• [SELECTED EXTRACT]

-- begin --

The following is a short description of the risks relevant to Agfa:
In addition to the risks described in this chapter, failure to fulfil Agfa’s obligations towards authorities and stakeholders for any of the points described could result in reputational damage that could hinder the future of the Group. While it is difficult to estimate the impact of such damage, as it would widely depend on the type of issue occurred, Agfa makes all possible efforts to prevent this by setting in place clear and effective governance to run all its operations.
The numerous laws and regulations to which Agfa is subject are becoming increasingly complex, stringent and are changing faster and more frequently than before. These laws and regulations include, among others, requirements related to data protection, intellectual property laws, labor relation laws, tax laws, anti-trust rules, etc.# Complying with all these regulations on a global scale involves risks as well as additional costs that may negatively impact the Group's overall profit performance. Agfa owns, has applications pending for, and is licensed, under many patents relating to a variety of products, as well as software. The company relies on a combination of patent, copyright, trademark and trade secret legislation, trade secrets, confidentiality procedures, contractual provisions and license arrangements to establish and protect its proprietary rights. The Group also has a policy of strictly respecting third party’s intellectual property rights, however there can be no assurance that third parties will not claim such infringements. Any such claim will be investigated on its merits and corrective actions, if any, will be taken as appropriate.

-- end --

• [WRITTEN EXERCISE A]
Convert the entries below into a JSON list of strings. Include everything from the line containing "will pyautogui.click(x=1331, y=321)." down to and including the line containing "Action: click(x=105, y=232)", with one string per line and blank lines left out.
• [WRITTEN EXERCISE B]
Please carry on the passage on Agfa's risks from the point where it stops.

• [EXTRACTED ENTRIES]

-- begin --

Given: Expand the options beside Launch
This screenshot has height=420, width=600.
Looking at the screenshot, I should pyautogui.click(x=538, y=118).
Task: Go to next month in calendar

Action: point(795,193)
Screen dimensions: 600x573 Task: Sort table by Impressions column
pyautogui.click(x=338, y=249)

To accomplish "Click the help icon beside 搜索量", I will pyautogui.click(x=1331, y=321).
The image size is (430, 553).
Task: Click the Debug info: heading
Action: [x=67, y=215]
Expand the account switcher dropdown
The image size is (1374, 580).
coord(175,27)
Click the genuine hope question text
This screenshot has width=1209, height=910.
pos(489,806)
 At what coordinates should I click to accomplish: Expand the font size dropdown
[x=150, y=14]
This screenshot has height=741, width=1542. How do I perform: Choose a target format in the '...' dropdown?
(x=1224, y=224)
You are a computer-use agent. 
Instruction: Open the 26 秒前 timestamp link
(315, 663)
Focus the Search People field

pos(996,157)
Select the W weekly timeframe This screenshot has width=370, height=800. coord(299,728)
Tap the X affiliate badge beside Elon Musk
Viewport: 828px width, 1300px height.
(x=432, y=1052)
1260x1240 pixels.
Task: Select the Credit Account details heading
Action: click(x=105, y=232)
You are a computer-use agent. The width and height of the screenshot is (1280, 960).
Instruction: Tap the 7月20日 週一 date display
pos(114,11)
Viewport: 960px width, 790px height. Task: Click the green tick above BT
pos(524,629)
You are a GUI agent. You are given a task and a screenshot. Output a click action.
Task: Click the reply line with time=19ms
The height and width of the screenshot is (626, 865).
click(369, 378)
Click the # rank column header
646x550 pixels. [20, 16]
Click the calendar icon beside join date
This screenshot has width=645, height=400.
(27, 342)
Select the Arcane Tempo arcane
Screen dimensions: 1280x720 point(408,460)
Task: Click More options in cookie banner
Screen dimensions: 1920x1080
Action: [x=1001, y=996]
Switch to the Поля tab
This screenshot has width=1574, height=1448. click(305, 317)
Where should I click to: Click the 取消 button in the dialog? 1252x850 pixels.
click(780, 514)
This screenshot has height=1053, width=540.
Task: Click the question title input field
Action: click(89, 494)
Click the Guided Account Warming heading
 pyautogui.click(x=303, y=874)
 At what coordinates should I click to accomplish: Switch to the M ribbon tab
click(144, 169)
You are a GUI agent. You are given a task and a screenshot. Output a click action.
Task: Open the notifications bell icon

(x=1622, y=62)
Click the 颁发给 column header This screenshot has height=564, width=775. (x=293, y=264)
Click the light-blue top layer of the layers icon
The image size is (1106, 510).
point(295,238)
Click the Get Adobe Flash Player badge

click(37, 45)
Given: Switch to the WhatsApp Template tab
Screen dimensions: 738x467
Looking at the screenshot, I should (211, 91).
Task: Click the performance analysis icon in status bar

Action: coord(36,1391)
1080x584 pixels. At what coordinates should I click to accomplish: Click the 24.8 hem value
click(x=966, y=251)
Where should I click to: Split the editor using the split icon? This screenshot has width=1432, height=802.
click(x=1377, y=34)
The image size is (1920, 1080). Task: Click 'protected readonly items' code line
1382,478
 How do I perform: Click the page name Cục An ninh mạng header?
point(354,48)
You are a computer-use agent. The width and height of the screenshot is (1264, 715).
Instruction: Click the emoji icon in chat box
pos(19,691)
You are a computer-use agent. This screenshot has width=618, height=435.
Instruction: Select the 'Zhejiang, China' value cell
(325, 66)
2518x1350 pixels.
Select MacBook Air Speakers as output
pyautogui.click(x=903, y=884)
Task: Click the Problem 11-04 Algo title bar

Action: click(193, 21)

-- end --

• [TASK OUTPUT A]
[
  "To accomplish \"Click the help icon beside 搜索量\", I will pyautogui.click(x=1331, y=321).",
  "The image size is (430, 553).",
  "Task: Click the Debug info: heading",
  "Action: [x=67, y=215]",
  "Expand the account switcher dropdown",
  "The image size is (1374, 580).",
  "coord(175,27)",
  "Click the genuine hope question text",
  "This screenshot has width=1209, height=910.",
  "pos(489,806)",
  " At what coordinates should I click to accomplish: Expand the font size dropdown",
  "[x=150, y=14]",
  "This screenshot has height=741, width=1542. How do I perform: Choose a target format in the '...' dropdown?",
  "(x=1224, y=224)",
  "You are a computer-use agent. ",
  "Instruction: Open the 26 秒前 timestamp link",
  "(315, 663)",
  "Focus the Search People field",
  "pos(996,157)",
  "Select the W weekly timeframe This screenshot has width=370, height=800. coord(299,728)",
  "Tap the X affiliate badge beside Elon Musk",
  "Viewport: 828px width, 1300px height.",
  "(x=432, y=1052)",
  "1260x1240 pixels.",
  "Task: Select the Credit Account details heading",
  "Action: click(x=105, y=232)"
]

• [TASK OUTPUT B]
Agfa is subject to many environmental requirements in the various countries in which it operates, including air and waste water emissions, hazardous materials and spill prevention and clean up. Out of the materiality assessment performed in 2023, the following impacts, risks and opportunities related to environmental topics were identified:
| CSRD sub topics | Financial Impact | Internal SH | Customers | Peers | Internal SH | UNEP tool | Sector federations |
|---|---|---|---|---|---|---|---|
| E1 Greenhouse gas emissions | High | High | x | x | x | x | x |
| E1 Energy usage | High | Significant | x | x | x | x | x |
| E1 Climate adaptation | Limited | Limited | x | ||||
| E1 Innovation and investments | Significant | High | x | x | x | x | |
| E2 Air pollution on site | Significant | Moderate | x | ||||
| E2 Water pollution | Limited | Moderate | |||||
| E2 Soil pollution | Limited | Limited | x | x | |||
| E2 Pollution of living organisms and food resources | Limited | Limited | |||||
| E2 Microplastics | Limited | Moderate | |||||
| E2 Harmful substances | High | Moderate | x | x | |||
| E3 Water and waste- water management (consumption, withdrawals and discharges) | Significant | Moderate | X | x | X | x | |
| E4 Impact drivers of biodiversity loss upstream in value chain | Significant | Moderate | X | x | |||
| E4 Impact drivers of biodiversity loss by products and production | Moderate | Limited | |||||
| E5 Resources inflows, including resource use | Moderate | High | X | X | X | x | |
| E5 Resource outflows, related to products and services incl. waste generation and prevention | High | Significant | x | X | x | X |
• Impacts in upstream value chain by manufacturing chemicals/films/foils/…
• Regulatory risk: climate regulations increasing costs of raw materials or GHG emissions of sites
• Impact of energy efficiency of Agfa operations
• Technology risk of low renewable energy availability in a context of higher energy cost and Agfa being highly dependent on energy (energy intensive activities like polyester extrusion)
• Impact of water scarcity due to climate adaptation
• Physical risk: due to floods in Mortsel in case of heavy rain
• Location in Belgium: risk of not benefiting from tax incentives and government grants while competitors might get these in other countries
• New products opportunity of green energy business
• Impact of smell at neighbourhood of specific sites
• Legislation risk of green taxes related to pollution bringing additional tax and investments to comply
• Impact of micro pollutants to water (e.g. nano particles, micro plastics, ...)
• Reputation risk due to historical pollution and costs of remediation requirements at Mortsel site
• Market opportunity of Agfa producing inks that are certified to be used in food packaging
• Impact from DPC activities when microplastics (bioaccumulative pollutants)from Agfa products (use or end of life disposal) end up in organisms and finally in food chains
• Impact by developing substitutes for hazardous substances (e.g. chemistry free printing plates)
• Legislation and business continuity risk of various hazardous substances legislation (e.g. REACH)
• Impacts of water consumption and efficiency (especially in areas of high water scarcity)
• Legislation risk of green taxes bringing additional tasks to comply and possible fines (e.g. Spain, UK)
• Biodiversity impacts related to the upstream value chain (e.g. extraction of critical metals for silver)
• Business continuity risk of scarcity of critical metals: price increase or material not available
• Impact of the product that allows to substitute critical metals
• Reputation opportunity of turning vacant space on sites into natural habitats (e.g. Argentina)
• Impact of integrating (internal) recycled content in Agfa products (material or packaging)
• Business continuity risk by inflation of material costs, scarcity and technical inability to use alternative
• Impact on (lowering) the consumable intensity during the use phase of products
• Legislation risk of not being able to answer requirements regarding Product Passport (and other regulations coming from the EU’s Circular Economy Action Plan)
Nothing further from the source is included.